08:41 bentiss: ouch, now m3l-12 is acting weird as well: https://gitlab.freedesktop.org/freedesktop/ci-templates/-/jobs/36180774
08:43 bentiss: ohoh: https://github.com/containers/podman/issues/5136#issuecomment-583884319 -> maybe we can edit that soft cap
09:14 bentiss: daniels: ^^ I managed to raise the num_locks to 8192 on that runner, but we probably need to edit podman-free-space to only keep a decent amount of volumes
10:01 mupuf: bentiss: OMG :o
10:04 bentiss: actually, given the number of kept volumes, we might want to not raise that limit...
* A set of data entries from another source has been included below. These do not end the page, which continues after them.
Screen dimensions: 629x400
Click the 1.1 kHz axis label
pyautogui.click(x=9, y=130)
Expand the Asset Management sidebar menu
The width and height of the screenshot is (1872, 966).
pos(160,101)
10:04 bentiss:is gathering some numbers on m3l-12, to see what is the weight of the volumes on the disks
10:07 bentiss: only 2.9 TB...
10:07 mupuf: bentiss: what's there?
10:07 mupuf: is it the caches for the containers?
10:08 bentiss: mupuf: yeah, gitlab-runner keeps a cache of all containers so that they spin up faster without having to pull the git tree and such
10:08 mupuf: Makes sense!
10:09 bentiss: well, the disk is 7TB, and used at 3.9TB, so that's ~1 TB of images
10:09 mupuf:should also increase this value in valve-infra too
10:13 bentiss: mupuf: https://gitlab.freedesktop.org/freedesktop/helm-gitlab-config/-/commit/b11cddfd9180ed0ae8ec025bb9b3ffbb95bf247d
10:15 bentiss: mupuf: to be able to bump it: pause the runner, no pods should be running, then drop the file, rm /dev/shm/libpod_lock, then podman system renumber, then systemctl restart podman
10:16 mupuf: bentiss: rebooting wouldn't be enough? We would need to also call podman system renumber?
10:17 bentiss: mupuf: yeah, that's what I read in the bug reports. rebooting might work, but this allows to bump the limit without a reboot ;)
10:17 mupuf: :)
10:17 mupuf: thanks for the info! I'll make an issue in valve-infra
10:18 bentiss: no worries. this way we'll have a trace on how to bu,p the limit on the fly :)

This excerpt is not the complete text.